Opinion
Case No. 1:17-cv-01331-AWI-SAB (PC)
08-29-2018
CLARENCE LONNELL ROBERSON, Plaintiff, v. CSP-CORCORAN MAILROOM STAFF, et al., Defendants.
FINDINGS AND RECOMMENDATIONS RECOMMENDING DISMISSING ACTION FOR FAILURE TO STATE A CLAIM (ECF No. 10) OBJECTIONS DUE WITHIN THIRTY DAYS
Plaintiff Clarence Lonnell Roberson is appearing pro se and in forma pauperis in this civil rights action pursuant to 42 U.S.C. § 1983. Currently before the Court is Plaintiff's first amended complaint, filed March 12, 2018. (ECF No. 10.)
I.
SCREENING REQUIREMENT
The Court is required to screen complaints brought by prisoners seeking relief against a governmental entity or officer or employee of a governmental entity. 28 U.S.C. § 1915A(a). The Court must dismiss a complaint or portion thereof if the prisoner has raised claims that are legally "frivolous or malicious," that "fail[] to state a claim on which relief may be granted," or that "seek[] monetary relief against a defendant who is immune from such relief." 28 U.S.C. § 1915(e)(2)(B).

- _Data excerpt_:
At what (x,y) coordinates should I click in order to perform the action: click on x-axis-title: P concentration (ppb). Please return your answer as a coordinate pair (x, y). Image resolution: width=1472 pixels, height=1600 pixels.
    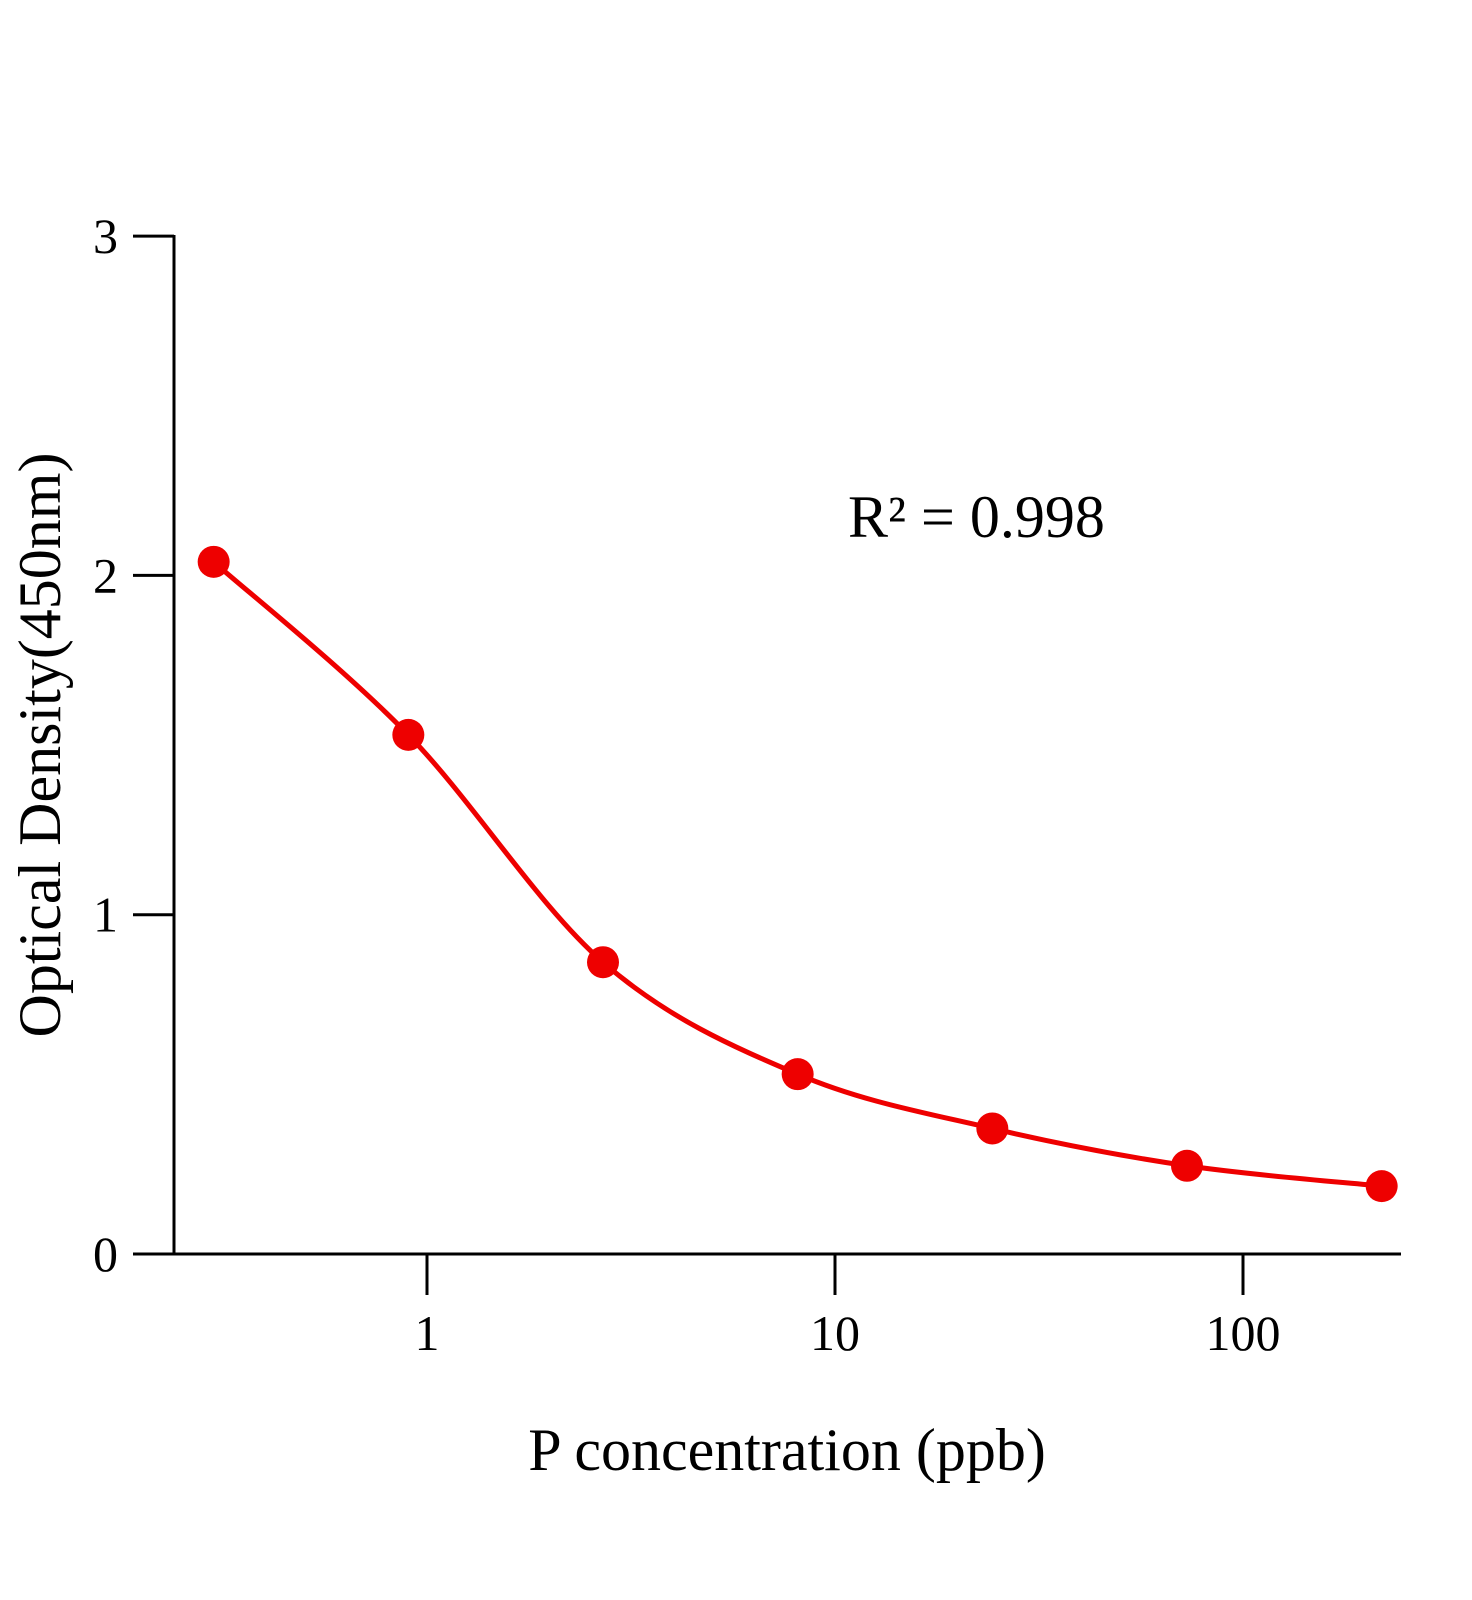
    Looking at the image, I should click on (787, 1450).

- _Questions to answer_:
1: From the court order, extract the passage starting with "FINDINGS AND RECOMMENDATIONS" and going on through "U.S.C. § 1915(e)(2)(B).".
2: According to the court order, on what date was the plaintiff's first amended complaint filed?
3: Carry on the court order from where it stops.

- _Answers to the exercise_:
1:
FINDINGS AND RECOMMENDATIONS RECOMMENDING DISMISSING ACTION FOR FAILURE TO STATE A CLAIM (ECF No. 10) OBJECTIONS DUE WITHIN THIRTY DAYS
Plaintiff Clarence Lonnell Roberson is appearing pro se and in forma pauperis in this civil rights action pursuant to 42 U.S.C. § 1983. Currently before the Court is Plaintiff's first amended complaint, filed March 12, 2018. (ECF No. 10.)
I.
SCREENING REQUIREMENT
The Court is required to screen complaints brought by prisoners seeking relief against a governmental entity or officer or employee of a governmental entity. 28 U.S.C. § 1915A(a). The Court must dismiss a complaint or portion thereof if the prisoner has raised claims that are legally "frivolous or malicious," that "fail[] to state a claim on which relief may be granted," or that "seek[] monetary relief against a defendant who is immune from such relief." 28 U.S.C. § 1915(e)(2)(B).

2: March 12, 2018.

3:
A complaint must contain "a short and plain statement of the claim showing that the pleader is entitled to relief. . . ." Fed. R. Civ. P. 8(a)(2). Detailed factual allegations are not required, but "[t]hreadbare recitals of the elements of a cause of action, supported by mere conclusory statements, do not suffice." Ashcroft v. Iqbal, 556 U.S. 662, 678 (2009) (citing Bell Atlantic Corp. v. Twombly, 550 U.S. 544, 555 (2007)). Moreover, Plaintiff must demonstrate that each defendant personally participated in the deprivation of Plaintiff's rights. Jones v. Williams, 297 F.3d 930, 934 (9th Cir. 2002).
Prisoners proceeding pro se in civil rights actions are entitled to have their pleadings liberally construed and to have any doubt resolved in their favor. Wilhelm v. Rotman, 680 F.3d 1113, 1121 (9th Cir. 2012) (citations omitted). To survive screening, Plaintiff's claims must be facially plausible, which requires sufficient factual detail to allow the Court to reasonably infer that each named defendant is liable for the misconduct alleged. Iqbal, 556 U.S. at 678-79; Moss v. U.S. Secret Service, 572 F.3d 962, 969 (9th Cir. 2009). The "sheer possibility that a defendant has acted unlawfully" is not sufficient, and "facts that are 'merely consistent with' a defendant's liability" falls short of satisfying the plausibility standard. Iqbal, 556 U.S. at 678; Moss, 572 F.3d at 969.
II.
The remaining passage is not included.